» **Dataset entries**:
* * * * * * * * *

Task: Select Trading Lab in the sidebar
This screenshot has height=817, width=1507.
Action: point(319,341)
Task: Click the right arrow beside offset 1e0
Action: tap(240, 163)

* * * * * * * * *

» **Prompt**: Go through the entries above and write each one out exactly.

» **Completed exercise**:
Task: Select Trading Lab in the sidebar
This screenshot has height=817, width=1507.
Action: point(319,341)
Task: Click the right arrow beside offset 1e0
Action: tap(240, 163)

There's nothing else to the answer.